Menurut Sekwilda Aceh Utara, T. Tjut Ibrahim, "kota Lhokseumawe
sedang mempersiapkan perluasannya." Peta dan pembenahan tata
kota secara berencana sudah lama disiapkan Direktorat Jenderal
Bina Marga. "Jadi tidak ada masalah lagi bagi kita di sini,"

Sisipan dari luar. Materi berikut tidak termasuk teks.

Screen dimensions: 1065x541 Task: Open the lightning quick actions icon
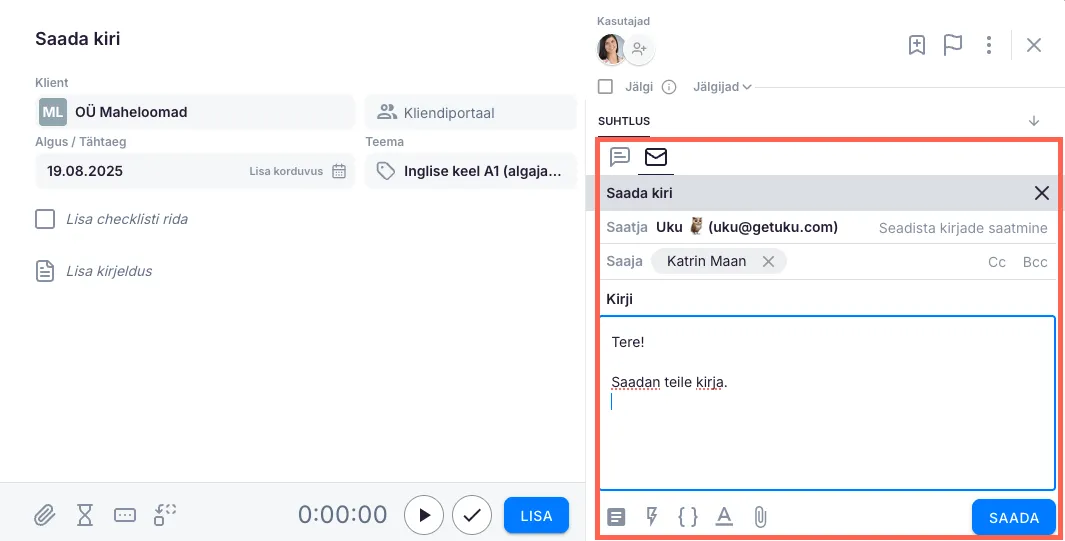[652, 517]
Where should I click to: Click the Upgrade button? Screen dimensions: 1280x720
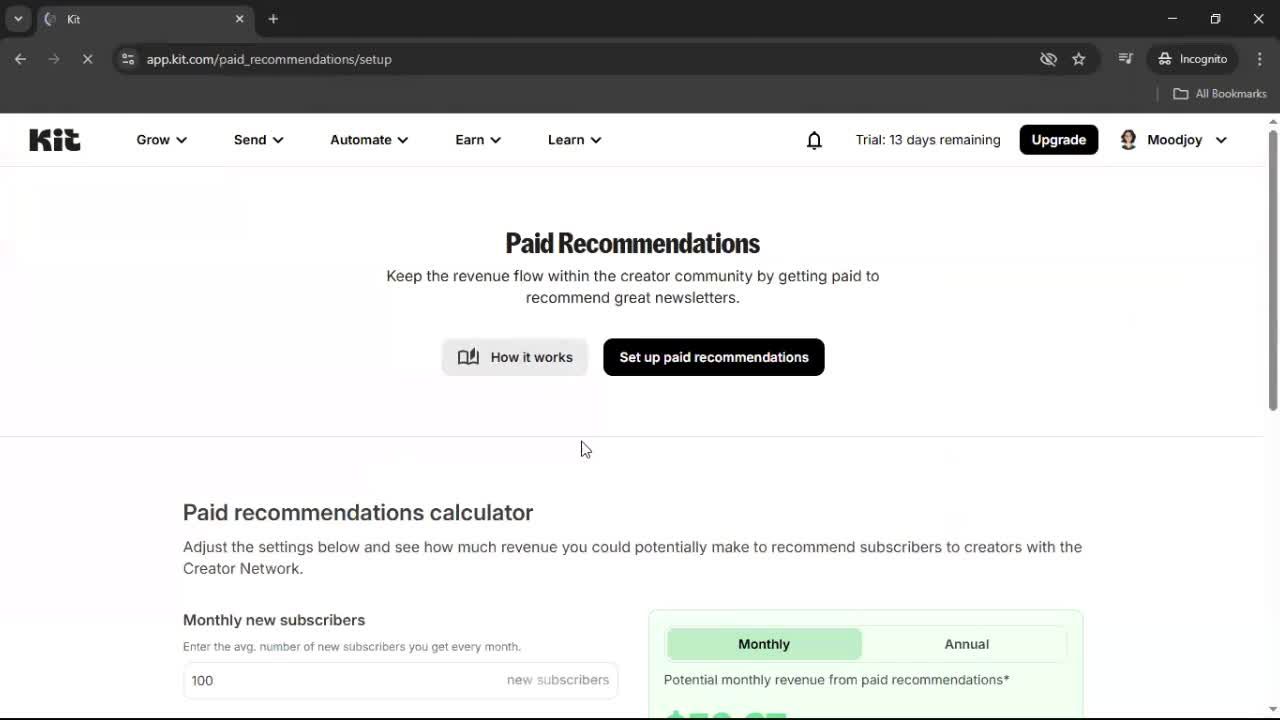(x=1058, y=139)
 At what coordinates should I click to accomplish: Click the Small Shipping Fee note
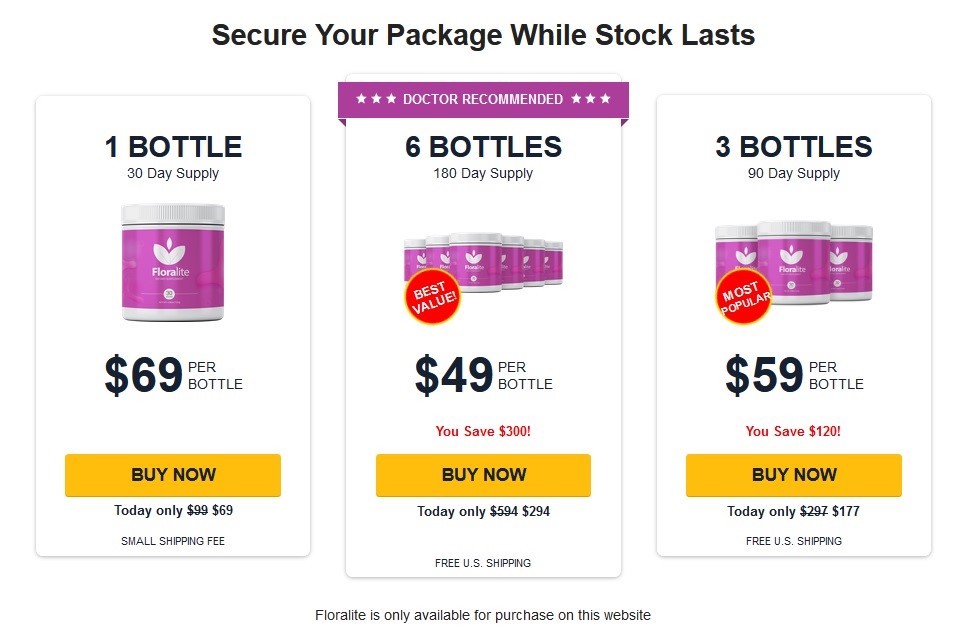[173, 541]
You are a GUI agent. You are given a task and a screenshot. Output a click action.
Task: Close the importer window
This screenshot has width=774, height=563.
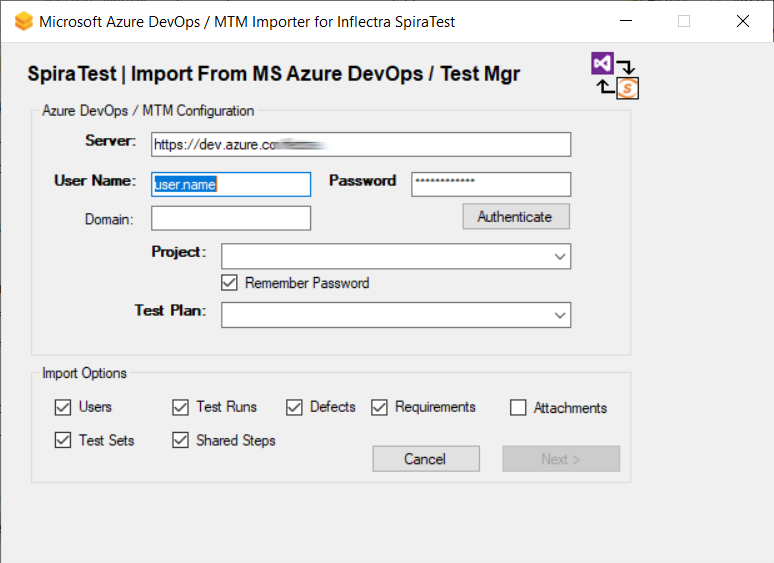tap(743, 21)
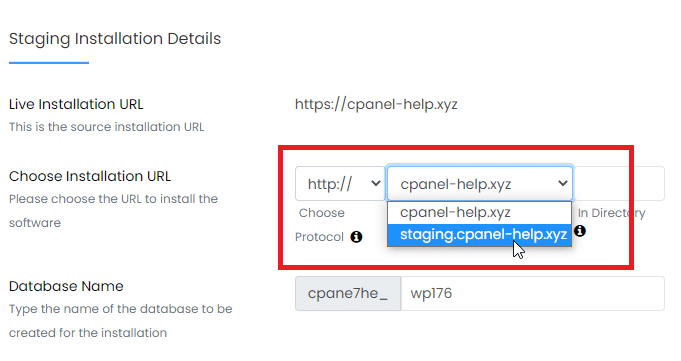Click the Staging Installation Details heading

tap(115, 39)
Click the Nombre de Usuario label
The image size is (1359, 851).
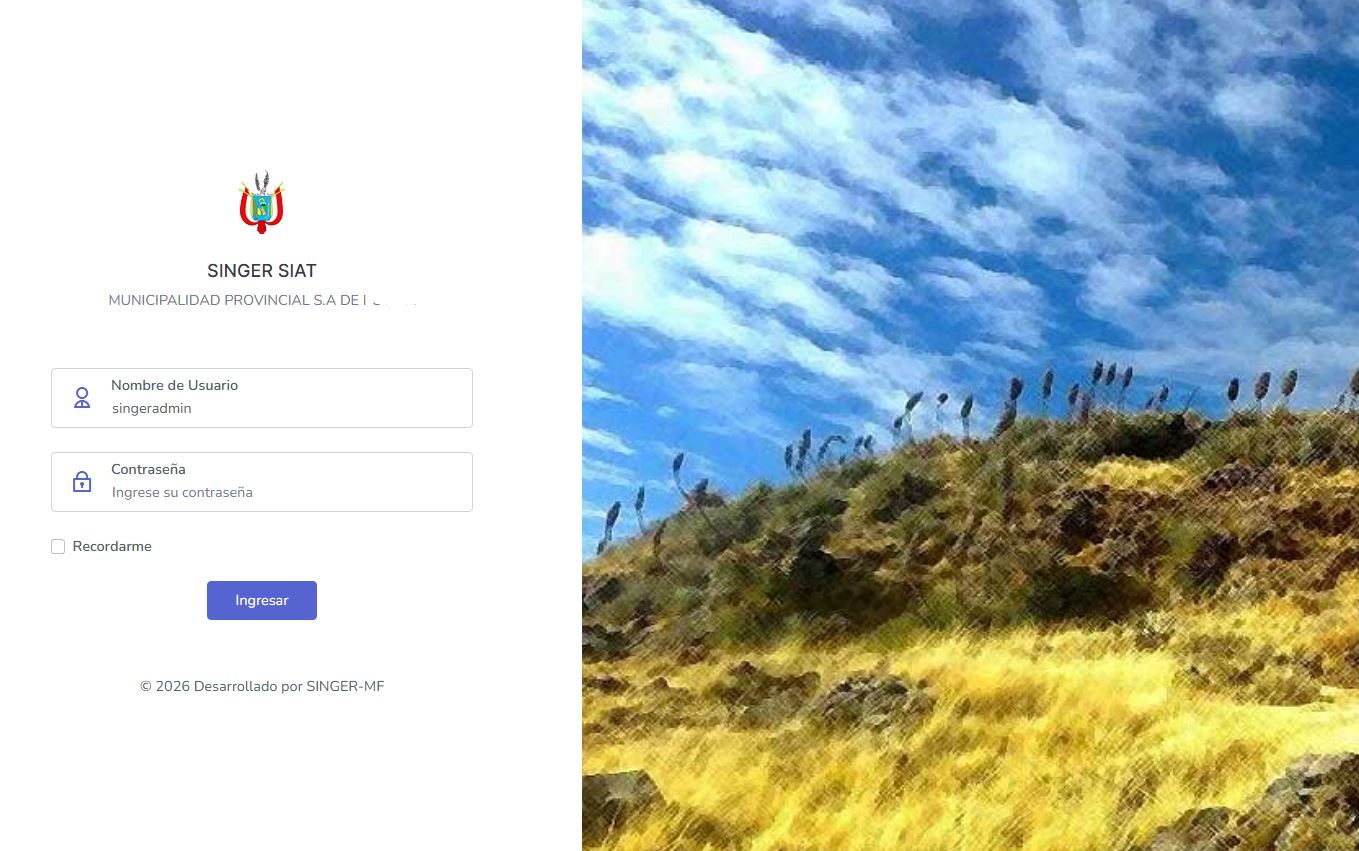point(174,385)
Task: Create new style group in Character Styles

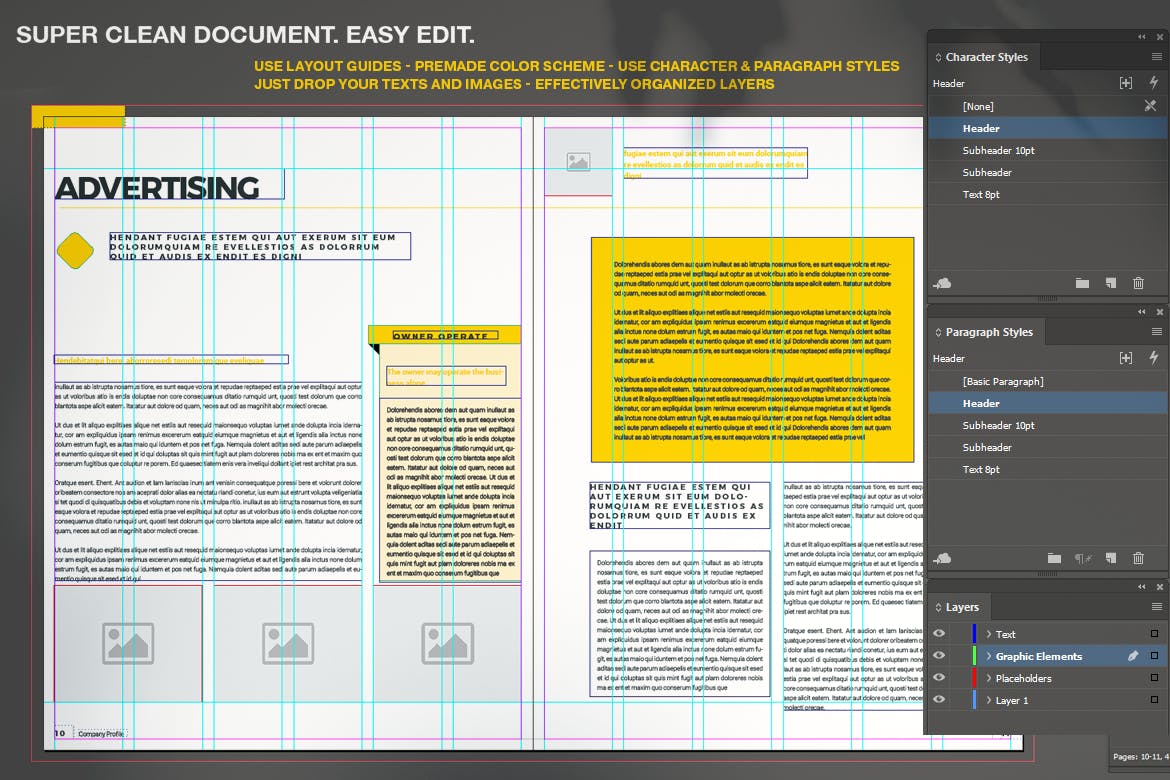Action: pos(1082,284)
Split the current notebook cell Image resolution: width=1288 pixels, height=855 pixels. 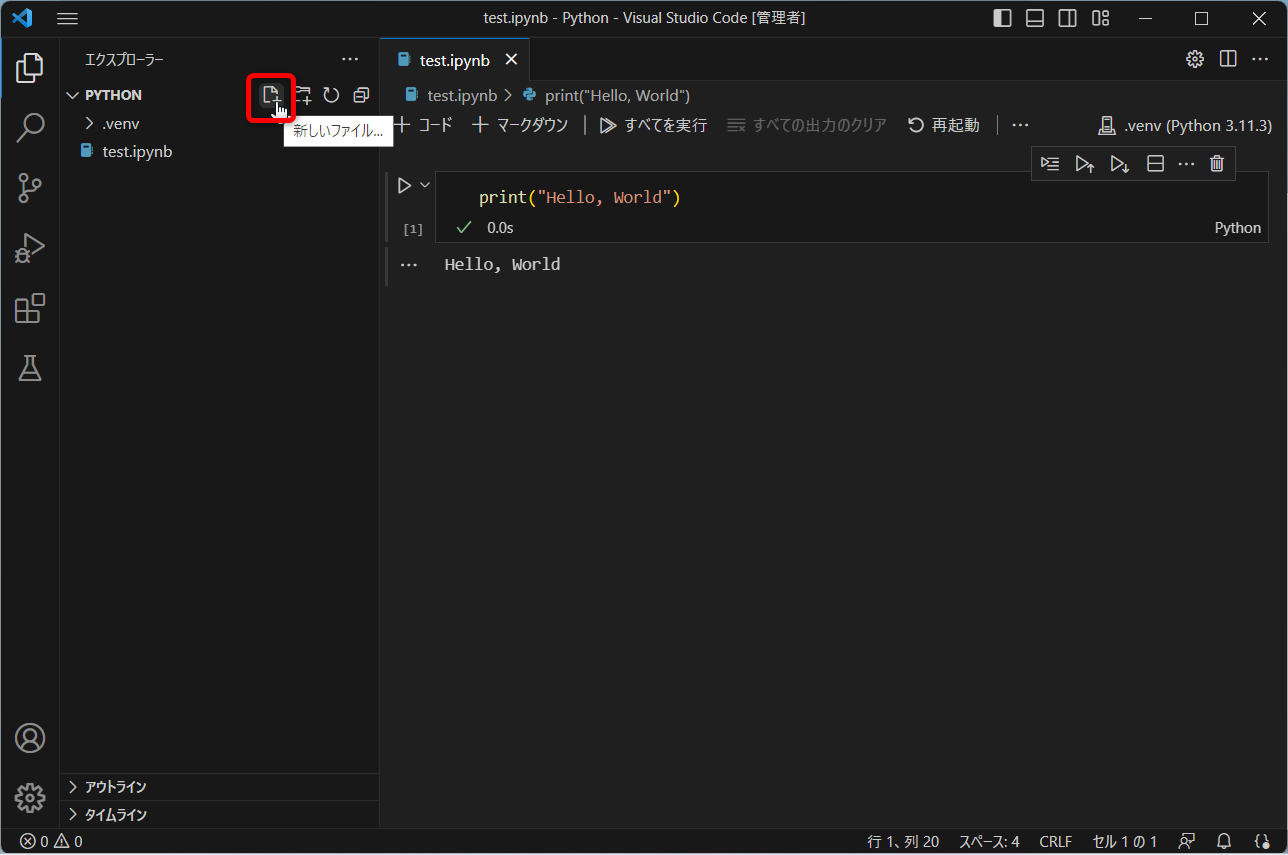1155,163
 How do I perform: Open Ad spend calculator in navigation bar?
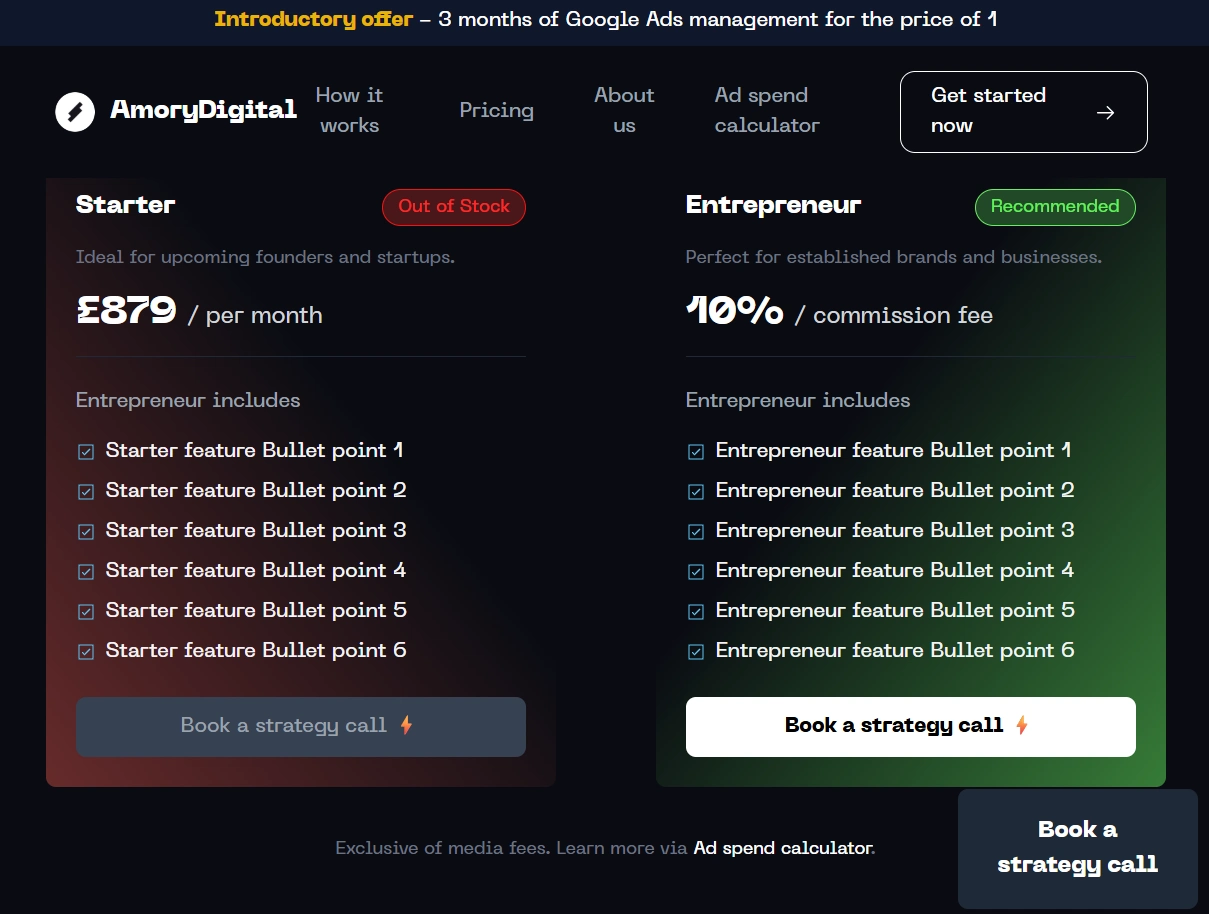click(x=767, y=110)
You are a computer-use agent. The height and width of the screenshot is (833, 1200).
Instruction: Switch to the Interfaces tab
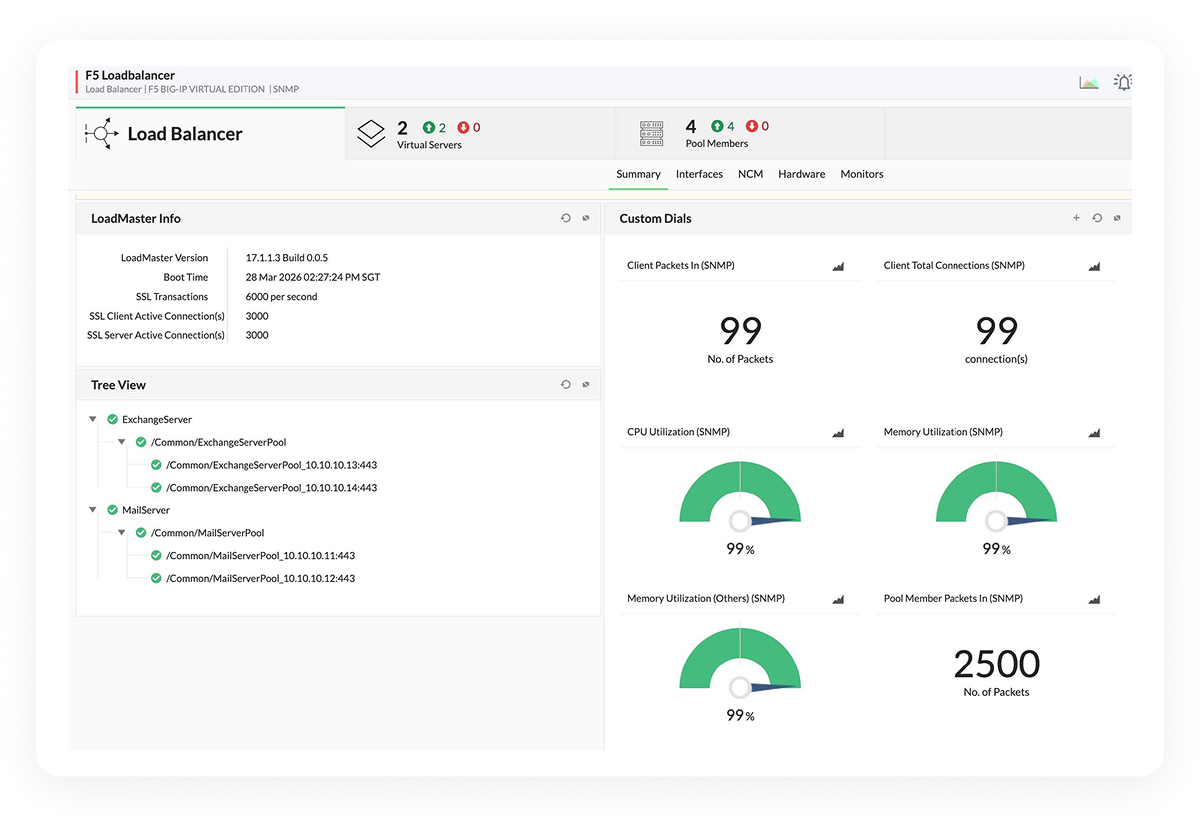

katanya. Sementara itu Menteri Dalam Negeri tahun lalu sudah
menyetujui pembangunan gedung Sekretariat Pemda Aceh Utara dekat
stadion Rawasakti.
Tapi yang masih membuat orang mengeluh jika mau menetap di
Lhokseumawe adalah soal harga yang serba mahal. Dari bahan
makanan sehari-hari sampai sewa atau harga kontrak rumah. Sewa
sebuah kamar dengan lantai tanah per bulannya Rp 5.000. Berapa
pula kalau rumah beratap seng dikontrak per tahun? Tidak jelas,
apakah si pemiliknya membayangkan bahwa "harga harus mahal"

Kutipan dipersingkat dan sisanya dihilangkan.